Flour pressed into more profit
Profit after tax grew to TT$9.2 million up marginally from $9 million for the March quarter, this year at Trinidad’s National Flour Mills, from declining revenues of $111.2 million compared with $121.5 million in the 2015 quarter.
The company enjoyed earnings per share of 8 cents, compared with 7 cents in the 2015 quarter and 28 cents for the full year, in 2015 and could end up around 32 cents for the 2016 if the current trend continues.
The lower revenues “reflect the contraction in demand locally, and some timing differences with respect to large export orders which the company now pursues vigorously. Cost containment measures continue to provide the cash cushion to execute planned capital projects. Thus, growth in the regional export markets and more local content are priority strategies to improve both our sales revenues and foreign currency position” says Chairman Mike Bazle in his commentary accompanying the company’s quarterly results.
“It is thus important to note that the current economic environment continues to challenge the Company, particularly with respect to the timely supply of foreign exchange which is central to the financing of NFM’s grain purchases. When taken together with the cost implications of declining TT currency values, the company’s intention is to manage these additional costs, as key priorities, in order to ameliorate the impact on our customers,” the Chairman went on to say.
Despite the falling revenue, gross profit rose from $29.8 million to $31 million while Selling and distribution expenses were static at $7.8 million and Administrative expense declined to $10.74 million from $11.85 million.
Borrowing funds jumped to $122.78 million from $94 million compared to shareholders equity of $204 million.
The company is listed on the Trinidad and Tobago Stock Exchange and last traded at $2.20, with a PE around 7 times this year’s earnings and is priced below the average stock on the TTSE market.
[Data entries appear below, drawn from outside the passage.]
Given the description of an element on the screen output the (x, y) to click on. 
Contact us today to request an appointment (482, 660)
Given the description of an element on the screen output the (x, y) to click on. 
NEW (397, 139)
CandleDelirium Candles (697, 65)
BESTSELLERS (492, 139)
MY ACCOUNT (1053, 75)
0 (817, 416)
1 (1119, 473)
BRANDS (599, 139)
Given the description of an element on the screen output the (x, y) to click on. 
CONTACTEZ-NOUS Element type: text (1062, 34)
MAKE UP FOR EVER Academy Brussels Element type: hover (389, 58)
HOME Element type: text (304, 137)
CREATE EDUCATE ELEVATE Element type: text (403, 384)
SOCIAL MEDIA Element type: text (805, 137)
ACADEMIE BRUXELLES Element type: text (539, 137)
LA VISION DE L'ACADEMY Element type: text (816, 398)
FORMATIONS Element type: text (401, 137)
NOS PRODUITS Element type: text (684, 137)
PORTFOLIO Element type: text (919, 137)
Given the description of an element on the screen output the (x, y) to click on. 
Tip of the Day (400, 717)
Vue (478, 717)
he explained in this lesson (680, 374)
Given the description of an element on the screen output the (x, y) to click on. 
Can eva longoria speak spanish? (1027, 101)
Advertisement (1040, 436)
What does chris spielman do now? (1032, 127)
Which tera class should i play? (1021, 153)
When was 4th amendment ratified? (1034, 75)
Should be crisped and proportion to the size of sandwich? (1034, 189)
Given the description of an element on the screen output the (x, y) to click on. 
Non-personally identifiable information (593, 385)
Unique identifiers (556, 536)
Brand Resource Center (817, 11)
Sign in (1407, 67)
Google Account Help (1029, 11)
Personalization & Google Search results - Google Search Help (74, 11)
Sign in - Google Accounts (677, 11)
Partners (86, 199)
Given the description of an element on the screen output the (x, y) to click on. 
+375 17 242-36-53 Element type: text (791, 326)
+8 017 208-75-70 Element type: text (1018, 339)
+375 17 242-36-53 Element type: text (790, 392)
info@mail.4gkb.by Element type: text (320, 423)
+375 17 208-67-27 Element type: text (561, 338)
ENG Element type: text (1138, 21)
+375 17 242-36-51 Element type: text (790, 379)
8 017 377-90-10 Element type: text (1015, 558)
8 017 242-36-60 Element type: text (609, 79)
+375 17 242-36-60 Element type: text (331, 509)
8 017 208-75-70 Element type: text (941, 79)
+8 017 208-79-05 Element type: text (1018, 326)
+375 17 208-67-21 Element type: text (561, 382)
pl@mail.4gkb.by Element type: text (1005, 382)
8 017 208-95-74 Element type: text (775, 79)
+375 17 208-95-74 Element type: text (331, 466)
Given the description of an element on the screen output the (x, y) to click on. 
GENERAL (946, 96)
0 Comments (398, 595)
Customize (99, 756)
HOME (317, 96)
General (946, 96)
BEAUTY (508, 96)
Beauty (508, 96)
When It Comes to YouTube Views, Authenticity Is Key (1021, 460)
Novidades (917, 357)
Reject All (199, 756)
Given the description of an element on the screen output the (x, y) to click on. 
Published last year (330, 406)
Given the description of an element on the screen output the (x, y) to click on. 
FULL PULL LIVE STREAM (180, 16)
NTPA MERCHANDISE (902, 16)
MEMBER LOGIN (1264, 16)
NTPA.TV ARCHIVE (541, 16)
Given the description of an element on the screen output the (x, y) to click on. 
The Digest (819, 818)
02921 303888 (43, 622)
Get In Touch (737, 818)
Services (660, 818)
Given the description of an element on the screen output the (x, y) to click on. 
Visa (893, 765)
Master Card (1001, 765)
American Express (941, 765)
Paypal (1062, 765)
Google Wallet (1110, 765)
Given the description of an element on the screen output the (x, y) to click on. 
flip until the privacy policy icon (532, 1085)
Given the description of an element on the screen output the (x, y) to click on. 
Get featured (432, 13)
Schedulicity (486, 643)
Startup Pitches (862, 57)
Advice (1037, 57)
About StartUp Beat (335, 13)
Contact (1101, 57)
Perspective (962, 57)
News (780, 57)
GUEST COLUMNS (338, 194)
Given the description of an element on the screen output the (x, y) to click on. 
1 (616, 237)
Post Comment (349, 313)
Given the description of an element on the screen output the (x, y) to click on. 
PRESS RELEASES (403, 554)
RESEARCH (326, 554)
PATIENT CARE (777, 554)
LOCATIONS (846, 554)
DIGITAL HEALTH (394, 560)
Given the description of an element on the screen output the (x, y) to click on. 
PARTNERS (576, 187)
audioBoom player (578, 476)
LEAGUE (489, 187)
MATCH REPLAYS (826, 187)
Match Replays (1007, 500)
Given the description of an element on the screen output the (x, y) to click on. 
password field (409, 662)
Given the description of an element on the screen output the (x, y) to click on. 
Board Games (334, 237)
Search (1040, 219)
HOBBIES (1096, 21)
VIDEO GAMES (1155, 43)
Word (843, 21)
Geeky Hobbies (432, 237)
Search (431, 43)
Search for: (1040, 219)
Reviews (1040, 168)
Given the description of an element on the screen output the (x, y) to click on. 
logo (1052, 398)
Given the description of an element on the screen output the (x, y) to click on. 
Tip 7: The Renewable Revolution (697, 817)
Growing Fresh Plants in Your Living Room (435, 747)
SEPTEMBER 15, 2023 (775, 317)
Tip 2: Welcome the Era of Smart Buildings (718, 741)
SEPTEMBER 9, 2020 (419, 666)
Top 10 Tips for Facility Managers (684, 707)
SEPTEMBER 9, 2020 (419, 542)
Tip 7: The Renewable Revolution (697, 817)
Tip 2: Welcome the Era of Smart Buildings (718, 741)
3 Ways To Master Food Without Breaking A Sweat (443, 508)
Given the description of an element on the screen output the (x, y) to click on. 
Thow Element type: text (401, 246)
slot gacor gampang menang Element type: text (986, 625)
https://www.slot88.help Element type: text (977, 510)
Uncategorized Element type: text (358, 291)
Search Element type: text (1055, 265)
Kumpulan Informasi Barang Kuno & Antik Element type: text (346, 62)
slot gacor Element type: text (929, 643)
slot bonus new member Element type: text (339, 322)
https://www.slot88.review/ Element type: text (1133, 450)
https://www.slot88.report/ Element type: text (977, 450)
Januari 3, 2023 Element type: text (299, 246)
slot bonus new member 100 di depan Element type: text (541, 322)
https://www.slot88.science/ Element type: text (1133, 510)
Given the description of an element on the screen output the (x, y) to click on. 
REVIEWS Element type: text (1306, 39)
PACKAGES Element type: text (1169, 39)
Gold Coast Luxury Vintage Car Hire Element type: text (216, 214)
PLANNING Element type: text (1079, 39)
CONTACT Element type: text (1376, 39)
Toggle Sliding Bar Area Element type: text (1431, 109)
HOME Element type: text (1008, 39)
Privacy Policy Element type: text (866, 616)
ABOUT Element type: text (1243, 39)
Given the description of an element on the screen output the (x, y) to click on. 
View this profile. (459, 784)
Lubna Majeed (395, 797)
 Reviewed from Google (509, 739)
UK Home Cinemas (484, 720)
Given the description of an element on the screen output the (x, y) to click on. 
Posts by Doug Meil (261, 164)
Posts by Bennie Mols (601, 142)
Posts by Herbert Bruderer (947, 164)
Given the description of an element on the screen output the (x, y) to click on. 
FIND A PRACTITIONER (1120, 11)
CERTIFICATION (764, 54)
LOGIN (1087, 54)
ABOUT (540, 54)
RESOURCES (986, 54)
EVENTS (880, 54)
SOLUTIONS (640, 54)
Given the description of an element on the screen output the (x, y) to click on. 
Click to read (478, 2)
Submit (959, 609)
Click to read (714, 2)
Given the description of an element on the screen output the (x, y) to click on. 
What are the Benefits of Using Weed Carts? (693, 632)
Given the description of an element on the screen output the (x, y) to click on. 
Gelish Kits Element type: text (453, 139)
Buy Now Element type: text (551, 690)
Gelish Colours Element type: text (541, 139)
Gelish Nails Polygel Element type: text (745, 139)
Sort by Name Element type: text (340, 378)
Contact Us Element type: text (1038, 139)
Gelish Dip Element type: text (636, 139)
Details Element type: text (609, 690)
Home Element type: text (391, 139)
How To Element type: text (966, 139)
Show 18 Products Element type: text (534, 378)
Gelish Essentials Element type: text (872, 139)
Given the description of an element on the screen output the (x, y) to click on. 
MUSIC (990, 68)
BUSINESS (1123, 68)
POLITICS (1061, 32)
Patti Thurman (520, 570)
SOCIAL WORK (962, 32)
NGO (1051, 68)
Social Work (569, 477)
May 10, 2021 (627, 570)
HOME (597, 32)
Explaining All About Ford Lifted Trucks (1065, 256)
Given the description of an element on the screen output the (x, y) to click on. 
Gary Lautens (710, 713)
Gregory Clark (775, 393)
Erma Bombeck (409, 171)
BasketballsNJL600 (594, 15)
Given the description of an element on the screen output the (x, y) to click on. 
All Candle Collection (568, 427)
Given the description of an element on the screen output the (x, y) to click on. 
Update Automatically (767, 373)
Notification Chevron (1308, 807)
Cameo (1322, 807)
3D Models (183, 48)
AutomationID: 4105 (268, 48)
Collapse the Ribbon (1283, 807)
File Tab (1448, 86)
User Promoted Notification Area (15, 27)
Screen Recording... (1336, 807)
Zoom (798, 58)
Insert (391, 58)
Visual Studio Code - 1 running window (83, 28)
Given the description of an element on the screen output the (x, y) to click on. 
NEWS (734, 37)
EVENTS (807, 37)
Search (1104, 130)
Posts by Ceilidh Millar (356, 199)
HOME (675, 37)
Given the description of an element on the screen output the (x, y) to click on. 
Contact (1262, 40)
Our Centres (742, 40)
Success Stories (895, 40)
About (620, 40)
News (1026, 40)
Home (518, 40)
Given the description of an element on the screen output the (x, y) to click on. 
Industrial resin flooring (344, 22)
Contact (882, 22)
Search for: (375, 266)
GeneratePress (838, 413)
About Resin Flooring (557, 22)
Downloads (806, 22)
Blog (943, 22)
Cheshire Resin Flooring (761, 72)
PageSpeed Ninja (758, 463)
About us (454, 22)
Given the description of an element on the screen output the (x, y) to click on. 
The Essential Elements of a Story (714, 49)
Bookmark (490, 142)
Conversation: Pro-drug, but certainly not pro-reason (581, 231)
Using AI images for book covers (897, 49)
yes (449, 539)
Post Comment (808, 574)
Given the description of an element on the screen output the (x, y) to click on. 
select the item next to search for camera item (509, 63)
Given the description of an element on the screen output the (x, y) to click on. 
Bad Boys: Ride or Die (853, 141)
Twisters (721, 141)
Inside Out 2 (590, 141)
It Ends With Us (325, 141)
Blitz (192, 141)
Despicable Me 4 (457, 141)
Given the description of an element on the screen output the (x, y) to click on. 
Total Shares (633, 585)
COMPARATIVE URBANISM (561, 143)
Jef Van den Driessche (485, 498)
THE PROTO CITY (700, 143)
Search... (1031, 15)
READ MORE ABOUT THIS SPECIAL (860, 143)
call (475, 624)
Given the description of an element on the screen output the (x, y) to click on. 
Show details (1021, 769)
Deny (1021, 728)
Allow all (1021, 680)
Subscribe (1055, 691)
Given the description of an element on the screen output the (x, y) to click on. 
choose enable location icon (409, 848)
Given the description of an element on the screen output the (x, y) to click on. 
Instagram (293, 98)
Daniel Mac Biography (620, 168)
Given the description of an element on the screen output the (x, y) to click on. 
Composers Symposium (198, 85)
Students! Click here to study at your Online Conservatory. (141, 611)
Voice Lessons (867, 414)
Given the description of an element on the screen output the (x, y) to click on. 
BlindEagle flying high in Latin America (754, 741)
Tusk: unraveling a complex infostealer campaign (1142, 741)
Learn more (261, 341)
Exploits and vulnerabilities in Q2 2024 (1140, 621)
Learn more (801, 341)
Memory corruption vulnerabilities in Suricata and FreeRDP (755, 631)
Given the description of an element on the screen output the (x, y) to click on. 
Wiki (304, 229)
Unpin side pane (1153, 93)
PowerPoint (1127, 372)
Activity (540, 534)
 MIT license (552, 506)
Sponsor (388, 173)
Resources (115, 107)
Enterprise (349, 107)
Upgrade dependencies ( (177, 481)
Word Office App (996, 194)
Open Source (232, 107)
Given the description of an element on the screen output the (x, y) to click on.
With recession and devaluation of the Trinidad currency investors are not aggressive in picking up stocks.
JSE first quarter results jump
Jamaica Stock Exchange reported a 44 percent jump in the first quarter profit to $126 million, from $87 million in 2015 for the three months ending March. The growth in profit flowed from revenues of $327 million, a 29 percent increase over the $253 million in 2015. The increase this year comes against the background that the quarter in 2015 results came from a loss position of $2.3 million.
Earnings per share ended at 89 cents in 2016 versus 62 cents in 2015. Profit before tax, grew from $130 million in 2015 to $187 million, with tax taking $61 million in the 2016 first quarter from $43 million.
Revenues growth benefited from increased trading activities this year over 2015, new business from the handling of repo business and from a big trade in the shares of Desnoes and Geddes, in 2015 there was a large trade in the shares of Scotia Group.
Expenses climbed at a slower pace than income, with an increase of 16 percent to end at $150 million. Wages climbed from $46 million to $57 million due to salary increases and additional staffing. Advertising and amortization is up from $14 million to $20.7 million, while other operating cost rose by $10.6 million from $5 million.
At the end of the quarter, cash and equivalent stood at $589 million and equity capital climbed to $751 million up from $649 million at the end of March 2015.
JSE’s stock traded on the Jamaica Stock Exchange with the price closing at $21 on Thursday.